Directions: Please report every line from the material that contains the word "computer".

Material supplied:
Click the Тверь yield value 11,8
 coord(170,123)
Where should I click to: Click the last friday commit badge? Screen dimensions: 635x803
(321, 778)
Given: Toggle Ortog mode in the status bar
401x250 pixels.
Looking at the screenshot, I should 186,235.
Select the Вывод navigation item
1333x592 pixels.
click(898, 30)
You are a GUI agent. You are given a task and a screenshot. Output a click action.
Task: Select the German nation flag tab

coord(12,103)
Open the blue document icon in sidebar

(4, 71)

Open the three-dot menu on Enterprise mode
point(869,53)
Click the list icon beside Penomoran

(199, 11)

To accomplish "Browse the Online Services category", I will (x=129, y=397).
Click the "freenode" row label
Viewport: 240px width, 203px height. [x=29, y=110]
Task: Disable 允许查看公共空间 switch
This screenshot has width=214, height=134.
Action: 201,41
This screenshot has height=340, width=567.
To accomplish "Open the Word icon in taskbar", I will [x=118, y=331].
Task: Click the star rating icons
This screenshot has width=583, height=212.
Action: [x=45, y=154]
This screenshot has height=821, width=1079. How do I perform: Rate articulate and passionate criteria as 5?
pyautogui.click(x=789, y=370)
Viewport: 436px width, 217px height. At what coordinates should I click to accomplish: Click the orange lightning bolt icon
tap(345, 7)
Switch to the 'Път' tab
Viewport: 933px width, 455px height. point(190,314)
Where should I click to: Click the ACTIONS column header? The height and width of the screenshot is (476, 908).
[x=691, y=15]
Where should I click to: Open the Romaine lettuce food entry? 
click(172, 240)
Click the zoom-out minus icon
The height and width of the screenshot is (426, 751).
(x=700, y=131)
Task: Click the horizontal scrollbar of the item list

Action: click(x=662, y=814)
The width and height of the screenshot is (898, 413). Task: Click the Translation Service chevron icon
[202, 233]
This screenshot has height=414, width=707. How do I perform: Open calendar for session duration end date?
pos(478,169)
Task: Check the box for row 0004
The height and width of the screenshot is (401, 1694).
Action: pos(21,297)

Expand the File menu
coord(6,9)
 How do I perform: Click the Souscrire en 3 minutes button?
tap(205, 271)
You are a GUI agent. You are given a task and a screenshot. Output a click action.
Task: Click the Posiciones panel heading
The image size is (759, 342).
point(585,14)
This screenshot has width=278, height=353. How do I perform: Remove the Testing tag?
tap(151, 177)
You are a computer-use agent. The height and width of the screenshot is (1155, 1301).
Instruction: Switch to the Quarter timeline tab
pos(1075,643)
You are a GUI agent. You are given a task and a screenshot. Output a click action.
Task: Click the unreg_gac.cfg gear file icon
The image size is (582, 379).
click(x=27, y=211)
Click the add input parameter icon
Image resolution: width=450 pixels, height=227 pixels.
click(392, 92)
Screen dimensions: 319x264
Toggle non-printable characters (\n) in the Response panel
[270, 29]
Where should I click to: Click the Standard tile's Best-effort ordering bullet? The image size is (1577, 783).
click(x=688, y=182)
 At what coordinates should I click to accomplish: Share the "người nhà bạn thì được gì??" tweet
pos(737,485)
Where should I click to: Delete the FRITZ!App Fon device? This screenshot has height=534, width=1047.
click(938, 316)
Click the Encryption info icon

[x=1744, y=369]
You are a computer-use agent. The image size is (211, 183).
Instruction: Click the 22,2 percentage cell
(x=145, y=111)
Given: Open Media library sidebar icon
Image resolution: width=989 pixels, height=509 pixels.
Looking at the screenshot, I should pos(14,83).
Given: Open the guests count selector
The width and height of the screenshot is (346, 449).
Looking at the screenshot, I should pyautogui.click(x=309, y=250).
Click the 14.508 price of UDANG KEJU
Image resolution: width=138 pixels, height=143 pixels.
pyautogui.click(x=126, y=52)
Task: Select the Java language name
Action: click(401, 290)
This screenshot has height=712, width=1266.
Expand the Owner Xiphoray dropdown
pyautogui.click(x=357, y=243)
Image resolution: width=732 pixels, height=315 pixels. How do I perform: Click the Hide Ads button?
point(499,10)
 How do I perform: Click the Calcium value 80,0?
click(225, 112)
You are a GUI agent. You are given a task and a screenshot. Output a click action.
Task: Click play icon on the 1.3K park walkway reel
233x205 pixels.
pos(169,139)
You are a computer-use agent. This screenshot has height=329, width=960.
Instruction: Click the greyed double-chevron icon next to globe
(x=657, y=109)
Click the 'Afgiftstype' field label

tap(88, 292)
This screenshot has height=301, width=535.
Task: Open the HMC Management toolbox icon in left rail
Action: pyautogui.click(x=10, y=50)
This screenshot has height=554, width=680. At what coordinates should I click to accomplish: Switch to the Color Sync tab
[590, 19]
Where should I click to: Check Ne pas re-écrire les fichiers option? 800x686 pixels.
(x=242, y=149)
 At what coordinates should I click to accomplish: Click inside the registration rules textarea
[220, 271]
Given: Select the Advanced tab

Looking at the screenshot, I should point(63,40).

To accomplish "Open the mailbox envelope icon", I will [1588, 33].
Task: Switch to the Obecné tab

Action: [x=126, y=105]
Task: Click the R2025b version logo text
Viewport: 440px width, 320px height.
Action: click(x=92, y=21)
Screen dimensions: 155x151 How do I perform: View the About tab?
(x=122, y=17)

Exercise answer:
You are a computer-use agent. The height and width of the screenshot is (1155, 1301).
You are a computer-use agent. The image size is (211, 183).
You are a computer-use agent. This screenshot has height=329, width=960.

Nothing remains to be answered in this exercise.